Network Standards and Bands
This router can be well described as a dual-band router with an AD addon rather than a tri-band router. Universal tri-band routers use a single 2.5GHz band and two 5GHz bands, the extra 5GHz is used for splitting excess task load or for communicating with other routers in a multi-router system.
This multi-band technology runs three distinct Wi-Fi bands simultaneously, with the combined Wi-Fi speed of up to 7200Mbps, creating a network that takes care of all your devices without compromising on performance.
Located on the router’s back panel are 2 USB 3.0 ports, 4 Gigabit Ethernet ports, and a WAN port. The 2 USB 3.0 ports stand out as they are still a rarity in most routers even the modern ones.
MU-MIMO (Multi-user, Multiple-Input, Multiple Output)
The Wireless AC and Multi-User MIMO Technologies supported by the AD7200 allows it to serve multiple devices at the same time, providing speeds that are up to 3 times faster for all devices on the 2.4GHz and 5GHz bands.
This feature allows it to provide a perfect platform for you to smoothly stream music and videos in high resolution, game online without lags and also download stuff at high speed simultaneously across different devices.
Speeds and Coverage
The AD7200 is undoubtedly fast; its 5GHz band is valued at a maximum throughput of 1733Mbps, the 2.4GHz at 800Mbps with the 60GHz maxing out at 4600Mbps.
Apart from the external antennas, the router has one additional internal antenna.

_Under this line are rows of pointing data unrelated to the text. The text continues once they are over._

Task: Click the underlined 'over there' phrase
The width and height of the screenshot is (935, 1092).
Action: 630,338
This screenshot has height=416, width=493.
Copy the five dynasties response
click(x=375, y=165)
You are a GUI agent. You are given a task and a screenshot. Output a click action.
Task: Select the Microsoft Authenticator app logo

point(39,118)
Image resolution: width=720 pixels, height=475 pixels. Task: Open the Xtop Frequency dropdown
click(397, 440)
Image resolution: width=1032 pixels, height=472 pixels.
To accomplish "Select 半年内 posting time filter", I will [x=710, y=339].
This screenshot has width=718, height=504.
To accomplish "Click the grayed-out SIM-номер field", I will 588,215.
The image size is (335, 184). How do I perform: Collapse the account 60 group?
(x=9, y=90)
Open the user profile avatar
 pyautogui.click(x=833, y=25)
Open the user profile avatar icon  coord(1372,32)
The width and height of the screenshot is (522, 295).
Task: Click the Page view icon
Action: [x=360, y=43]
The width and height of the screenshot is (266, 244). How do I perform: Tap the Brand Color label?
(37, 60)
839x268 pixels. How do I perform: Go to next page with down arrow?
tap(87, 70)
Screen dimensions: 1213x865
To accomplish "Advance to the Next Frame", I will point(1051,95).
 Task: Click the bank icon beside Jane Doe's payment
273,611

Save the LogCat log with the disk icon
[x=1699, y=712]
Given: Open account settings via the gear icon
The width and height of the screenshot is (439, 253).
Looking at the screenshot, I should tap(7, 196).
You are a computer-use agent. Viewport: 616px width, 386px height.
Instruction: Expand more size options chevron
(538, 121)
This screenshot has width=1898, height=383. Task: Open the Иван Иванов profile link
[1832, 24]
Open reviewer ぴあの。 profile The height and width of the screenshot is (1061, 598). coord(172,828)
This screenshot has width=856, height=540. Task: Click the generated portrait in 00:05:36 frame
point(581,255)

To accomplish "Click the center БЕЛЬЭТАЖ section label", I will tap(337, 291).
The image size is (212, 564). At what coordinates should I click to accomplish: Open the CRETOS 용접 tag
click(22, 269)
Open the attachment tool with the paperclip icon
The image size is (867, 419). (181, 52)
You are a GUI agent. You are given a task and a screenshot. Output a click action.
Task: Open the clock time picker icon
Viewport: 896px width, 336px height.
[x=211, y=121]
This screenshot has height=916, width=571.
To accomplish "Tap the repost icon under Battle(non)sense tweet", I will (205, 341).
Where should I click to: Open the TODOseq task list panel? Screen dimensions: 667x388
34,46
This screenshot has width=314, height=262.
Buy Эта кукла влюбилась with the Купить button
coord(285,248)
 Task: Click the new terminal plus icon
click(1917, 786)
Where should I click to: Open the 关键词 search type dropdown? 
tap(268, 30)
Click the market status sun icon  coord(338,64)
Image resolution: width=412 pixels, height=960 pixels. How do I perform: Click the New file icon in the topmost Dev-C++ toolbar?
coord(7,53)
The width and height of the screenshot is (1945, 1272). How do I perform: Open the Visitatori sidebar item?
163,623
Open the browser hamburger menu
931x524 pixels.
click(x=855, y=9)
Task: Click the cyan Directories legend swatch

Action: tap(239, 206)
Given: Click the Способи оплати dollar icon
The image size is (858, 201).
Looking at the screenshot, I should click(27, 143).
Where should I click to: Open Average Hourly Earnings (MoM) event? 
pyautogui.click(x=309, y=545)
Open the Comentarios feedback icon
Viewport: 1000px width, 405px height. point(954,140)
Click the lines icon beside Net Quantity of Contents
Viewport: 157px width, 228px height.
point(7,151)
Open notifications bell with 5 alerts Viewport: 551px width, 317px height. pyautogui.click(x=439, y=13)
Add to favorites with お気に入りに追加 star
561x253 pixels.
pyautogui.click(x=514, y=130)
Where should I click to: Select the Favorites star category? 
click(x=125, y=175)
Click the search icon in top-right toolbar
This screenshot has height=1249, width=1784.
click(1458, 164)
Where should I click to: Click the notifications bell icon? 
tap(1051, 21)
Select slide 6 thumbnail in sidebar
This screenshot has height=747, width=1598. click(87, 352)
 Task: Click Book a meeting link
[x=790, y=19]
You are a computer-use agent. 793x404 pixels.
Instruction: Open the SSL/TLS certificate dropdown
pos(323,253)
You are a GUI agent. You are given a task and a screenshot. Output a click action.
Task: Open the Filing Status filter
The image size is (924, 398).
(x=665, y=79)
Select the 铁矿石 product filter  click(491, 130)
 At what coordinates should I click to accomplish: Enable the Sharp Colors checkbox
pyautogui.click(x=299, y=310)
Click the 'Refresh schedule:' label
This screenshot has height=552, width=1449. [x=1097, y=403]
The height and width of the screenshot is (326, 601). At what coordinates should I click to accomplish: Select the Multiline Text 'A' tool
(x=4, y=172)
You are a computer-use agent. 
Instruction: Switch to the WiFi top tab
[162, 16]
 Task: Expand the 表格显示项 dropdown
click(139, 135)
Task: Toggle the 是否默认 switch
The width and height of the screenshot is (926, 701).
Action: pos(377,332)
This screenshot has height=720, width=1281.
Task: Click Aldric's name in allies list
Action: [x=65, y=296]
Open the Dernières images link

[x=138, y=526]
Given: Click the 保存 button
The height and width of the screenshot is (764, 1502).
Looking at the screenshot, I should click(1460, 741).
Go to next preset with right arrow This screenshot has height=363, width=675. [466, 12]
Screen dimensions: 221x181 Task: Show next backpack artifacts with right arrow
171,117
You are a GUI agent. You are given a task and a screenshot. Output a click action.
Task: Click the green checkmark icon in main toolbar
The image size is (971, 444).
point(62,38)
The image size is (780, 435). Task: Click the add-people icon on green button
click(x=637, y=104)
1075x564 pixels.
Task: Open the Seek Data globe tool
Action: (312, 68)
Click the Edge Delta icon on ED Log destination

The antenna array has a dedicated 802.11ac IC responsible for the 2.4 and 5GHz radios and another 802.11ad IC accountable for the 60GHz radio.
AD7200 supports beamforming technology present in the latest Wi-Fi trends. Beamforming technology allows the router to direct Wi-Fi signals to targeted devices rather than over a general range.
Let’s take a look with some of the custom-made features that come along with the TP-Link Talon AD7200 router.
A firmware to help parents control and regulate the kids’ time on the Internet and content they can access while surfing.
An impressive feature focused on securing your main network by creating a separate network for your guests.
In its advanced features, TP-Link allows users via its VPN Server menu create an OpenVPN server. This is responsible for providing secure remote access to your private network.
- TP-Link Talon AD7200 lacks a Smart Connect feature available in most multiband routers for seamless band switching. Users have to choose which SSID band they want to connect to manually.
- Parents have also criticized its Parental Controls, terming it as not flexible enough.
- Despite being extremely fast, AD Wi-Fi has a small spectrum coverage and can’t pass through walls -connection is lost once you move away from the line of sight- a limitation of the 802.11ad standard.
Despite its shortcomings, the AD7200 is still a decent and futureproof router complemented with excellent features. It is capable of providing exhilarating speeds perfect for, home entertainment and business environment to say the least, via its Wi-Fi AD and its Wi-Fi AC and N still delivering decent performance.
Pro Tip: Should you want to enjoy the Wi-Fi AD speeds, ensure that your PC or device is AD compatible.